Theaterpädagogik wirkt
Wissenschaft Die Akademie für darstellende Kunst hat zusammen mit der Uni Tübingen eine Pilotstudie an einer Ulmer Gemeinschaftsschule erstellt
Die Pilotstudie „Subject: acting!“bedeutete harte Arbeit, sagt Ralf Rainer Reimann, Leiter der Ulmer Akademie für darstellende Kunst (AdK). Und seine Dozenten Barbara Schmidt, Johnny Warrior und Claudia Steiner nicken zustimmend. Doch gelohnt hat sich der Einsatz für das Projekt auf jeden Fall. Von der Universität Tübingen begleitet, stellte sich die Schule dem ersten Versuch eines wissenschaftlichen Nachweises, dass professionelle theaterpädagogische Arbeit an Schulen die persönliche und soziale Entwicklung von Jugendlichen fördert. Die Leistung im Unterricht selbst, so ein Ergebnis der Studie von Marion Spengler, einer wissenschaftlichen Mitarbeiterin der Universität Tübingen, veränderte sich nicht, wohl aber wurden die Schüler offener und neugieriger, zeigten mehr Interesse für Kunst, Literatur und die deutsche Sprache.

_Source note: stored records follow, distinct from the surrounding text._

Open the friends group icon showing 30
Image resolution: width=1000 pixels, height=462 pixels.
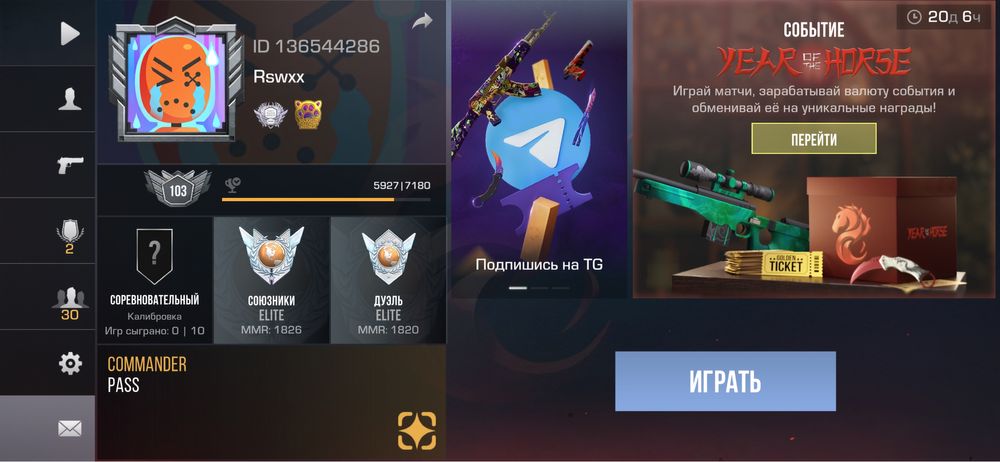click(x=70, y=303)
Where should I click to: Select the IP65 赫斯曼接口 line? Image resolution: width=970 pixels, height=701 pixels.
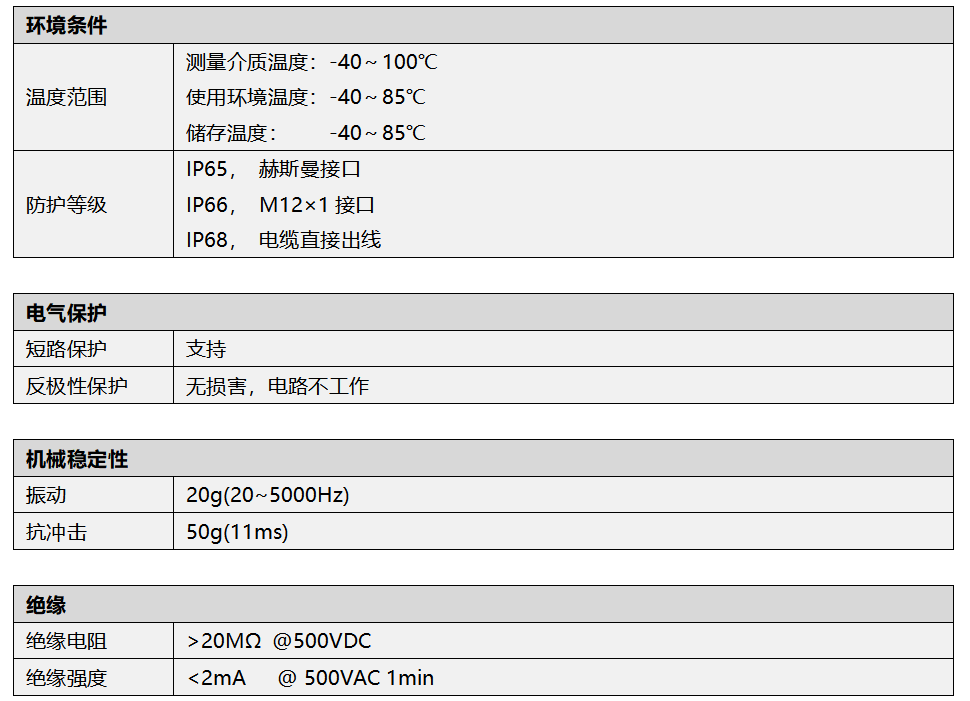[273, 170]
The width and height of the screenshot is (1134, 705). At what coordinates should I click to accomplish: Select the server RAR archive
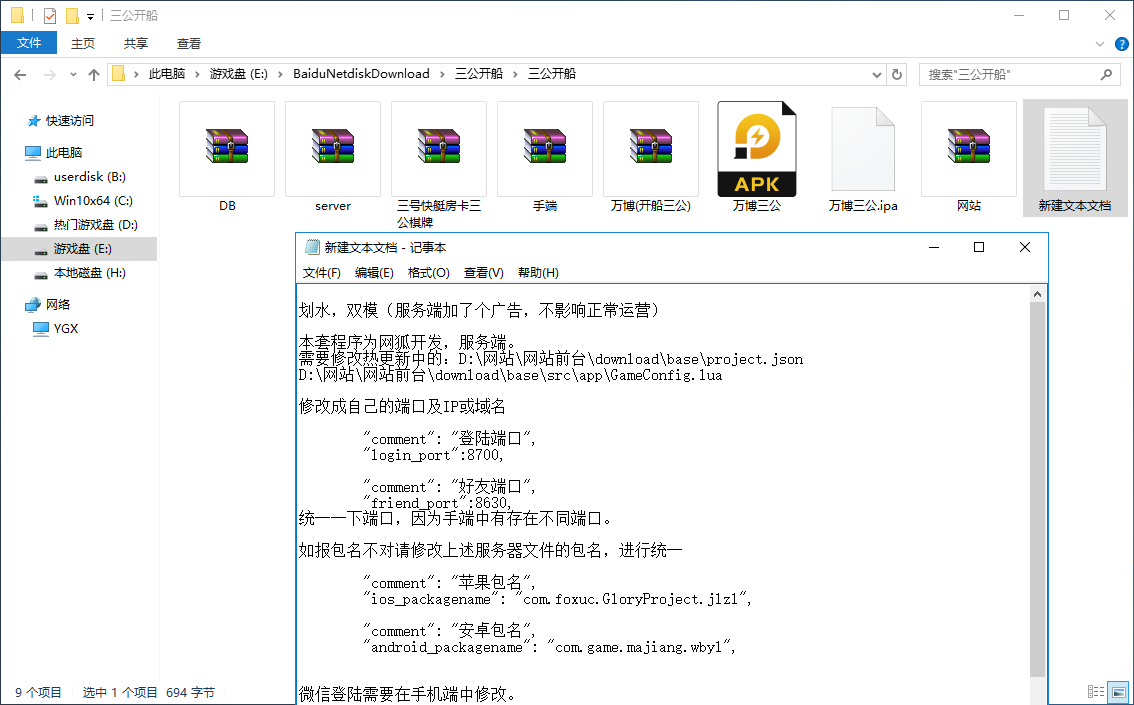(x=333, y=148)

Am Pilotprojekt waren zwei siebte Klassen der Albrecht-BerblingerGemeinschaftsschule Ulm beteiligt. Beide Klassen werden jeweils ziemlich genau zur Hälfte von männlichen und weiblichen Jugendlichen besucht, beide Klassen haben einen Anteil von Schülern mit Migrationshintergrund von 90 Prozent. Eine der beiden Klassen, die 7b, erhielt vier Stunden wöchentlich einen theaterpädagogischen Kurs in den Räumen der AdK, die 7a nicht. Ziel der Maßnahme: herauszufinden, ob sich nach einem Jahr Unterschiede in der Persönlichkeitsentwicklung, im Lern- und Sozialverhalten der Schüler zeigen würden.
Deutliche Tendenzen waren nach einem Jahr sichtbar, resümiert Forscherin Spengler: Die Sprachkompetenz der Schüler der 7b vergrößerte sich, ihre sozialen Fähigkeiten verbesserten sich trotz der Phase der Pubertät. In der Referenzklasse war bei den pubertären Schülerinnen und Schülern jeweils ein Abwärtstrend feststellbar. In Deutsch schätzten die Jugendlichen sich selbst, im Einklang mit dem Urteil der Lehrer, verbessert ein – ein Effekt, der verglichen dazu im Mathematikunterricht nicht auftrat.
Sie könne sich noch gut an die ersten Stunden erinnern, erzählt AdKDozentin Barbara Schmidt: An schreiende Jugendliche, die völlig unkonzentriert gewesen seien, an jede Menge Konflikte zwischen Jungen und Mädchen, die verschiedenen Religionen und Ethnien angehören. „Es musste ganz viel Basisarbeit gemacht werden“, erzählt sie. Doch im Lauf des Jahres tat sich eine Menge – die Schüler wurden mutiger, vor anderen zu sprechen; sie lernten zuzuhören und zeigten sich leistungsmotivierter im Umgang mit der deutschen Sprache. Eine Schülerin sei sogar so motiviert gewesen, dass sie mit ihrem Baby in die theaterpädagogischen Stunden kam, berichtet AdK-Leiter Reimann. Ihn wie auch seine Dozenten und Forscherin Spengler würde es interessieren, wie sich die erworbenen Fähigkeiten mittel- und langfristig auswirken und ob es den Jugendlichen gelingt, sie in andere Lebenssituationen einzusetzen.
Finanziert wurde das Pilotprojekt von Bayer Kultur. Deren Leiter Thomas Helfrich ist überzeugt von der Wichtigkeit von Musik, Kunst und Theater an den Schulen. „Wir werden kulturell immer ferner, auch aufgrund der Geschwindigkeit der Digitalisierung“, sagt er. „Aber nur über Kreativität können wir innovativ bleiben. In kreativfreien Bereichen werden die Horizonte immer enger.“
Spengler wünscht sich nach den positiven Erfahrungen des Projekts eine umfangreicher angelegte Studie über die Nachhaltigkeit von theaterpädagogischer Arbeit an Schulen. Und dafür, dass die Referenzklasse nach der Auswertung des Vergleichs keine Nachteile hatte, sondern ebenfalls in den Theatergenuss kam, sorgte die AdK: Die Schüler durften einen komprimierten WochenendWorkshop machen.